------ Listed records ------
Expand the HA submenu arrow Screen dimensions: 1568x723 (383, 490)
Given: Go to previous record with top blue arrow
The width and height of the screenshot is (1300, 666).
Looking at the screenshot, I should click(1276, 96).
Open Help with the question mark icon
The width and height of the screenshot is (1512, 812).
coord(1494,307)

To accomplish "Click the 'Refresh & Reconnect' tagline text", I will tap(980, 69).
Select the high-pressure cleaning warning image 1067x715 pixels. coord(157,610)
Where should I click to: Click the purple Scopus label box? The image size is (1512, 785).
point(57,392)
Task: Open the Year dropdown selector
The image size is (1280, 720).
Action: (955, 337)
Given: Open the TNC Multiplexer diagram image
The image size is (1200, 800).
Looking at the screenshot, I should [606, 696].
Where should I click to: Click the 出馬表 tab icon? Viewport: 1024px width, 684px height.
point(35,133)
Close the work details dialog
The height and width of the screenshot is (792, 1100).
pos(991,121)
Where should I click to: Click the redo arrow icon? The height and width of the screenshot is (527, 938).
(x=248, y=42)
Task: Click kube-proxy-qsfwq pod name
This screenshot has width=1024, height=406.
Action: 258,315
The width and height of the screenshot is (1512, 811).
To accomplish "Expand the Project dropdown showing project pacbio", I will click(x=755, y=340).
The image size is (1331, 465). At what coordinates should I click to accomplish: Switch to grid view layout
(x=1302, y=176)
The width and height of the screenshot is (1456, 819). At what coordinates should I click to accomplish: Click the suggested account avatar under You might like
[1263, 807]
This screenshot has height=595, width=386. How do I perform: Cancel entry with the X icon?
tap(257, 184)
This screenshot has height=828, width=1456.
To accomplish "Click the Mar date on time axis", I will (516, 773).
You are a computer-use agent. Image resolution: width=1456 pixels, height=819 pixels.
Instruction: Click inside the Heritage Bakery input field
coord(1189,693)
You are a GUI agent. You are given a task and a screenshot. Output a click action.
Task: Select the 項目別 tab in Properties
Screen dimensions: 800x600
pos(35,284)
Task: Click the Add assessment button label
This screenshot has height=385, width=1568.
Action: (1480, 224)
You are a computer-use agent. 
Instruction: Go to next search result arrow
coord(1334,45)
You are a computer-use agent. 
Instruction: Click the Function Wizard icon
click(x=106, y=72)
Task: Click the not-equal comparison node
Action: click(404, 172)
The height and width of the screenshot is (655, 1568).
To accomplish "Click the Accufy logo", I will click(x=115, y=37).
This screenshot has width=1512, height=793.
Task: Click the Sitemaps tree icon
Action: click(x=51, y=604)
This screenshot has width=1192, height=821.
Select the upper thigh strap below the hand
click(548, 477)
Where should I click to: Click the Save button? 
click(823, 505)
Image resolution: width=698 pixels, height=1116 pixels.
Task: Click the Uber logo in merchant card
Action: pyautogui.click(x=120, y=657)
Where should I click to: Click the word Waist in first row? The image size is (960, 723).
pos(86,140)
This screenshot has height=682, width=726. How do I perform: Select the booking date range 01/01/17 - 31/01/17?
------
• Task description: Print every one of the records above again, word for word and with nothing changed.

• Response:
Expand the HA submenu arrow Screen dimensions: 1568x723 (383, 490)
Given: Go to previous record with top blue arrow
The width and height of the screenshot is (1300, 666).
Looking at the screenshot, I should click(1276, 96).
Open Help with the question mark icon
The width and height of the screenshot is (1512, 812).
coord(1494,307)

To accomplish "Click the 'Refresh & Reconnect' tagline text", I will tap(980, 69).
Select the high-pressure cleaning warning image 1067x715 pixels. coord(157,610)
Where should I click to: Click the purple Scopus label box? The image size is (1512, 785).
point(57,392)
Task: Open the Year dropdown selector
The image size is (1280, 720).
Action: (955, 337)
Given: Open the TNC Multiplexer diagram image
The image size is (1200, 800).
Looking at the screenshot, I should [606, 696].
Where should I click to: Click the 出馬表 tab icon? Viewport: 1024px width, 684px height.
point(35,133)
Close the work details dialog
The height and width of the screenshot is (792, 1100).
pos(991,121)
Where should I click to: Click the redo arrow icon? The height and width of the screenshot is (527, 938).
(x=248, y=42)
Task: Click kube-proxy-qsfwq pod name
This screenshot has width=1024, height=406.
Action: 258,315
The width and height of the screenshot is (1512, 811).
To accomplish "Expand the Project dropdown showing project pacbio", I will click(x=755, y=340).
The image size is (1331, 465). At what coordinates should I click to accomplish: Switch to grid view layout
(x=1302, y=176)
The width and height of the screenshot is (1456, 819). At what coordinates should I click to accomplish: Click the suggested account avatar under You might like
[1263, 807]
This screenshot has height=595, width=386. How do I perform: Cancel entry with the X icon?
tap(257, 184)
This screenshot has height=828, width=1456.
To accomplish "Click the Mar date on time axis", I will (516, 773).
You are a computer-use agent. Image resolution: width=1456 pixels, height=819 pixels.
Instruction: Click inside the Heritage Bakery input field
coord(1189,693)
You are a GUI agent. You are given a task and a screenshot. Output a click action.
Task: Select the 項目別 tab in Properties
Screen dimensions: 800x600
pos(35,284)
Task: Click the Add assessment button label
This screenshot has height=385, width=1568.
Action: (1480, 224)
You are a computer-use agent. 
Instruction: Go to next search result arrow
coord(1334,45)
You are a computer-use agent. 
Instruction: Click the Function Wizard icon
click(x=106, y=72)
Task: Click the not-equal comparison node
Action: click(404, 172)
The height and width of the screenshot is (655, 1568).
To accomplish "Click the Accufy logo", I will click(x=115, y=37).
This screenshot has width=1512, height=793.
Task: Click the Sitemaps tree icon
Action: click(x=51, y=604)
This screenshot has width=1192, height=821.
Select the upper thigh strap below the hand
click(548, 477)
Where should I click to: Click the Save button? 
click(823, 505)
Image resolution: width=698 pixels, height=1116 pixels.
Task: Click the Uber logo in merchant card
Action: pyautogui.click(x=120, y=657)
Where should I click to: Click the word Waist in first row? The image size is (960, 723).
pos(86,140)
This screenshot has height=682, width=726. How do I perform: Select the booking date range 01/01/17 - 31/01/17?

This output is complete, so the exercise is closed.